Publication protocol
Deidentified stool specimens from patients who provided samples for Clostridium difficile testing were used for this evaluation. One microliter of remnant stool was inoculated and aseptically streaked for isolation onto each of the five chromogenic media: the InTray Colorex VRE (BioMed Diagnostics, White City, OR), chromID VRE (bioMérieux, Marcy l'Étoile, France), VRESelect (Bio-Rad, Marnes-la-Coquette, France), HardyCHROM VRE (Hardy Diagnostics, Santa Maria, CA), and Spectra VRE (Remel, Lenexa, KS), along with BEAV agar (6 μg/ml vancomycin) (Enterococcosel; BD Diagnostics, Sparks, MD) and BEAV broth (6 μg/ml vancomycin) (BEAV broth; Hardy Diagnostics). At the time of this study, BEAV agar was routinely used for VRE surveillance at the Johns Hopkins Hospital. For the purposes of this study, BEAV broth was added in order to enhance VRE detection performance. The media and BEAV broths and all chromogenic media were incubated in the dark, in non-CO2, at 35 to 37°C. The identification of the enterococci from the chromogenic agars was based on the observation of appropriately colored colonies and supplemental testing (Gram stain, catalase, and l-pyrrolidonyl-β-naphthylamide enzyme [PYR]) if required, as per the manufacturers' instructions. Vancomycin susceptibility tests were performed using Etest (AB bioMérieux, Durham, NC) for the VRE isolates recovered from each medium.
At 24 h, BEAV broths with black color development were subcultured to 5% sheep blood agar and incubated for an additional 18 to 24 h. Catalase-negative PYR-positive colonies were sent to the BD Phoenix automated microbiology system (BD Diagnostics, Sparks, MD) for identification to the species level and susceptibility testing. The vancomycin susceptibility results were reported using current Clinical and Laboratory Standards Institute interpretive guidelines (vancomycin resistant, MIC > 32 μg/ml) (12). A positive result for a chromogenic agar that did not match the results of the BEAV broth was assessed by subculturing the organisms from each chromogenic medium and BEAV broth to 5% sheep blood agar again for reidentification and repeat susceptibility, as described above, using BD Phoenix and Etest.

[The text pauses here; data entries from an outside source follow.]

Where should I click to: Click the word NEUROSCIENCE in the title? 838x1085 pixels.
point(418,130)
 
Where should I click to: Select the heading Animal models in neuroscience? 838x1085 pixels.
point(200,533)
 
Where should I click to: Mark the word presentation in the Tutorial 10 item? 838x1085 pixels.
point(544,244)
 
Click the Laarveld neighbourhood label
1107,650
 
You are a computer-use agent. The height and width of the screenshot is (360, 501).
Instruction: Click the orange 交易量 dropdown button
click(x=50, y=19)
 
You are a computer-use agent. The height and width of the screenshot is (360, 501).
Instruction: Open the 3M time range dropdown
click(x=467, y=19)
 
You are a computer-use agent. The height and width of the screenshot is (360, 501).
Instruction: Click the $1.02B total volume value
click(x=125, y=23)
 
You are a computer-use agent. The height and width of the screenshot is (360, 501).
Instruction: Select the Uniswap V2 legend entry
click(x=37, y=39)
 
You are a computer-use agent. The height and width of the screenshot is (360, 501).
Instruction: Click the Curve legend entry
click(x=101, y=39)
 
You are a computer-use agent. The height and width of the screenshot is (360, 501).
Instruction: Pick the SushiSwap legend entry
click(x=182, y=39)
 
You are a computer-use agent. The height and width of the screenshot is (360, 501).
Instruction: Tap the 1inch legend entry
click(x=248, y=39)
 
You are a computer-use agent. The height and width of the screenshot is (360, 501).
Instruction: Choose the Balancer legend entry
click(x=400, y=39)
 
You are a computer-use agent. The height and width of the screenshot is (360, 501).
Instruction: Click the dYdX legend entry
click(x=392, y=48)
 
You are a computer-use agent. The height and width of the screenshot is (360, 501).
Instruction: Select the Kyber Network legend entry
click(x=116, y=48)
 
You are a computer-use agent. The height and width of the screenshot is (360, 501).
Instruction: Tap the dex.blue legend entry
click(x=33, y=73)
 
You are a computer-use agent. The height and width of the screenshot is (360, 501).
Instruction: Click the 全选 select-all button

If the identification of the colored colony did not match the Phoenix identification, it was considered an incorrect identification. Appropriately colored colonies growing directly on chromogenic medium identified as VRE and the results of the subculture from positive BEAV plates and broth served as a combined true-positive gold standard for this study after the resolution of discrepancies by repeat testing.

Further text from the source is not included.